The hacker who claims responsibility for stealing more than 50 million customer records from T-Mobile has spoken out, calling the company's security 'awful'.
John Binns, a 21-year-old American hacker living in Turkey, told the Wall Street Journal that he had used an unprotected router to access personal records of T-Mobile customers.
Binns, who provided screenshots and evidence to back up his claim, said that the entry point allowed him to hack into the company's data center in Washington state, where stored credentials allowed him to access more than 100 servers.
'I was panicking because I had access to something big,' he told the newspaper. 'Their security is awful.'
T-Mobile CEO Mike Sievert is seen above. The hacker who claims responsibility for stealing more than 50 million customer records from T-Mobile says the company's security is 'awful'
T-Mobile did not immediately respond to a request for comment from DailyMail.com on Thursday.
The company said in a statement last week that it had 'located and immediately closed the access point that we believe was used to illegally gain entry to our servers.'
Binns told the Journal that he was coming forward publicly in order to draw attention to his perceived persecution by the US government, claiming that he had been abducted in Germany and placed in a fake mental hospital.
'I have no reason to make up a fake kidnapping story and I'm hoping that someone within the FBI leaks information about that,' he explained.
A relative in the US confirmed that Binns called on the telephone last year, claiming to be a computer expert and saying he had been taken to a hospital against his will.
His abduction claims were detailed in lawsuits Binns filed against the Central Intelligence Agency, Federal Bureau of Investigation and other federal agencies. Binns brought the legal actions without the aid of an attorney.
Binns alleged in a lawsuit that 'CIA contractors' wearing night-vision goggles had been spying on his home from nearby apartments in this neighborhood in Turkey
In a lawsuit against the CIA, Binns provided this sketch of an alleged 'neurotoxic gas room' in a purported CIA black site disguised as a mental health facility in Germany
In one lawsuit reviewed by DailyMail.com, he accused the CIA of attempting to get him 'extra-judicially killed' by Turkish authorities by falsely accusing him of being a member of ISIS.
Binns alleged in the suit that 'CIA contractors' wearing night-vision goggles had been spying on his home from nearby apartments, and claimed that the spy agency had bribed his friend to inform on him by paying him with a pound of heroin.
The suit further alleges that Binns had suffered harassment at the hands of the CIA including 'gangstalking,' 'microwave directed energy devices,' 'psychotronic weapons,' and 'neurotoxic gas rooms.'
The lawsuit claimed that Binns had been abducted by 'fake Bavarian State Police officers' at the Munich Airport and taken to a 'fake mental hospital building' in July 2019.
That suit was dismissed by a judge, while others are still pending.
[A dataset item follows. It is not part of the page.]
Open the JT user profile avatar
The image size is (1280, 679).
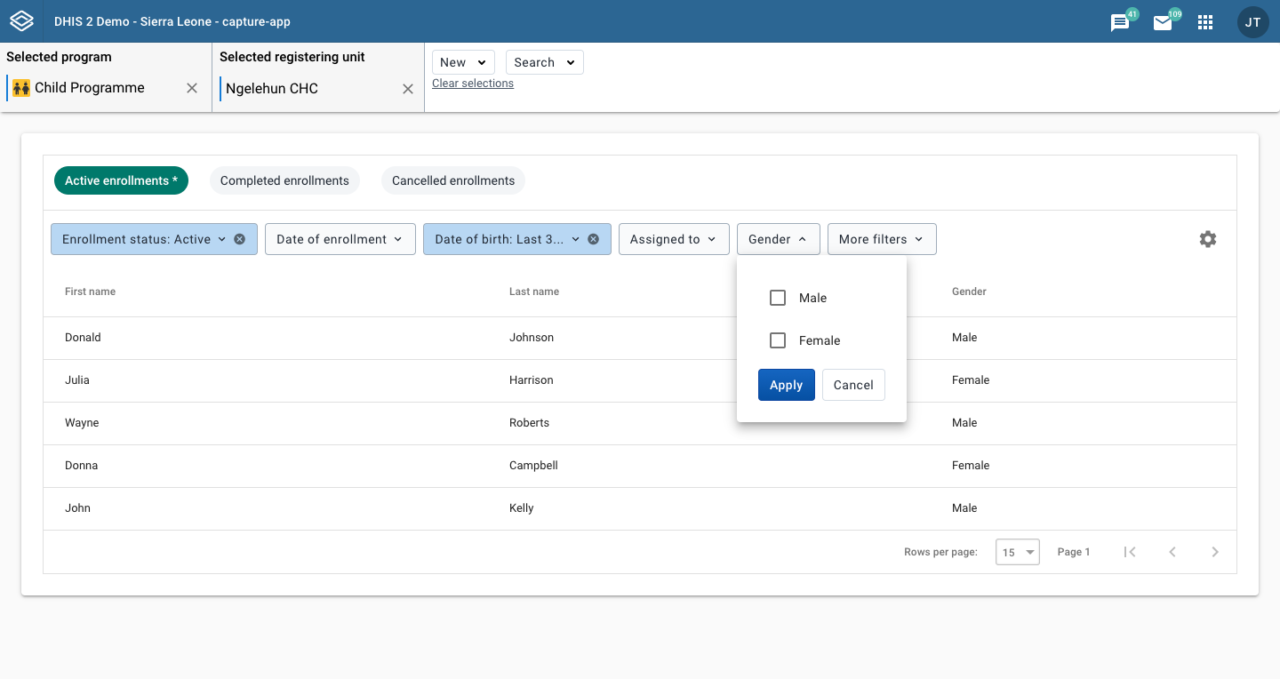[1253, 21]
The agencies denied his allegations in court filings.
Binns confirmed his identity to the Journal by answering personal questions, and provided details of the T-Mobile breach before they were made public.
T-Mobile has confirmed that more than 50 million customer records were breached, including information such as social security numbers and drivers license information
He grew up in northern Virginia with his Turkish mother and attended McLean High School. His father died in 2002 when Binns was two, contemporary news accounts show.
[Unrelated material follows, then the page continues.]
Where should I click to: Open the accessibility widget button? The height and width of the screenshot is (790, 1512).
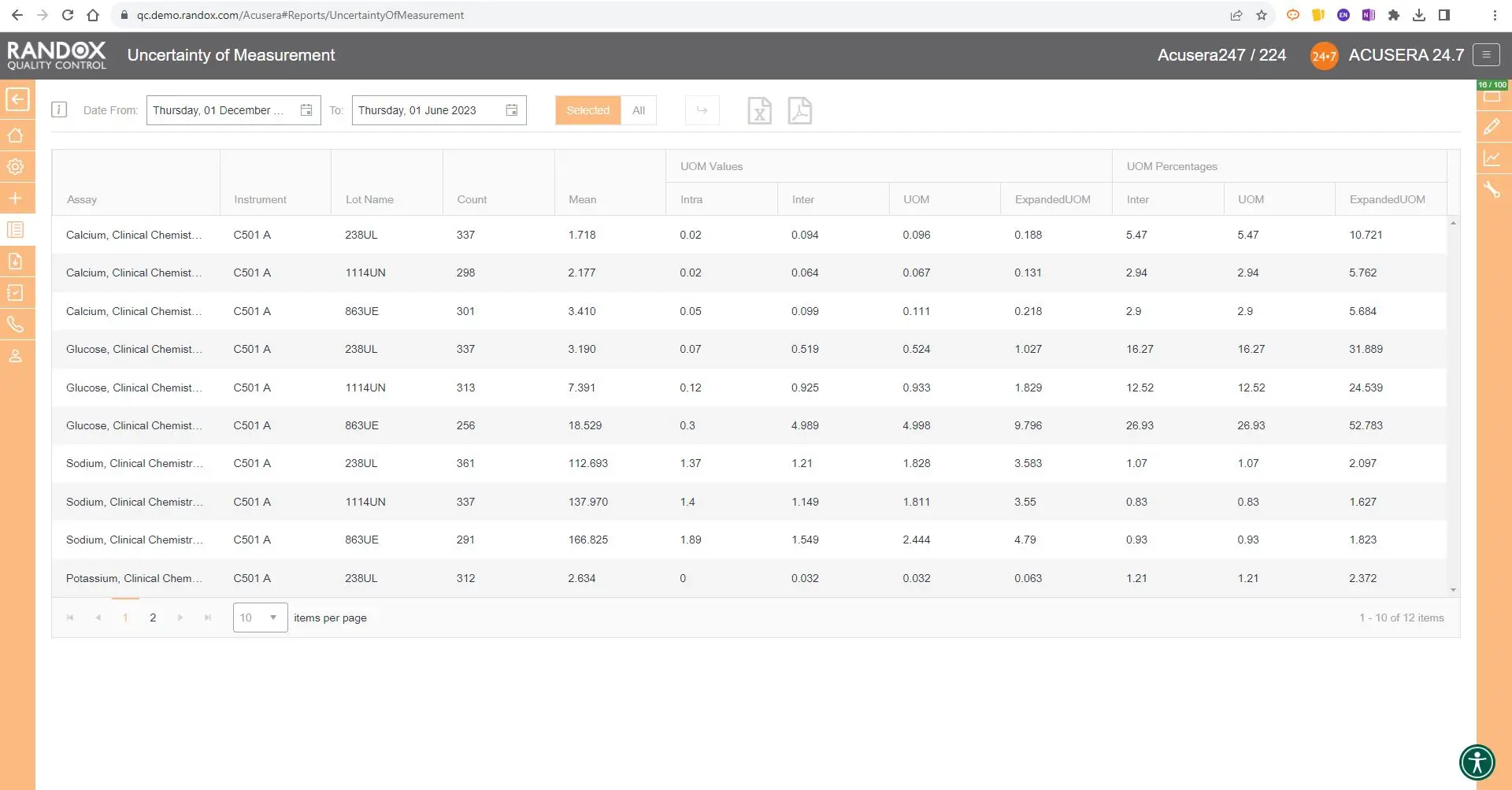click(1477, 762)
Binns was estranged from his father's family and moved to Izmir, Turkey with his mother soon after his 18th birthday.
Security researchers told the Journal that several online profiles tied to Binn are associated with groups of young gamers who use botnets of infected devices to knock other people or websites offline.
His online aliases include the names IRDev and v0rtex.
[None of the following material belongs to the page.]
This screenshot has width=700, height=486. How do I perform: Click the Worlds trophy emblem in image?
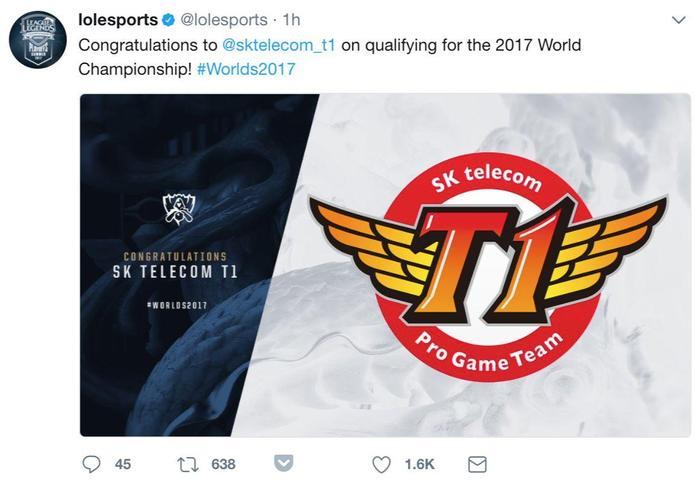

Binns said that the hack of T-Mobile was surprisingly easy. He said he found the unprotected router by scanning T-Mobile's known internet addresses for weak spots using a simple tool available to the public.
Once inside, he said it took about a week to access the servers that contained personal data about the carrier's millions of current and former customers.
The breach first came to light when hackers began offering the customer data for sale on the dark web. Binns declined to say whether he had sold any of the stolen data.
T-Mobile has confirmed that more than 50 million customer records were breached, including information such as social security numbers, drivers license information, and IMEI device serial numbers.
The breach has been a major black eye for the carrier, which became the second largest phone company in the country after last year's merger with Sprint.
T-Mobile has already begun informing affected customers if their data was stolen, and suggests customers regularly reset PINs and passwords.
However T-Mobile says it has no information indicating passwords, postpaid PIN numbers, or financial or payment information have been compromised.
The company is offering two years of identity protection services with McAfee's ID Theft Protection Service and has recommended eligible T-Mobile customers sign up for 'scam-blocking protection' through Scam Shield.
Some T-Mobile customers sued the company for damages last Thursday night in Seattle federal court, saying in a proposed class action that the cyberattack violated their privacy and exposed them to a higher risk of fraud and identity theft.
The Seattle field office of the FBI is investigating the breach.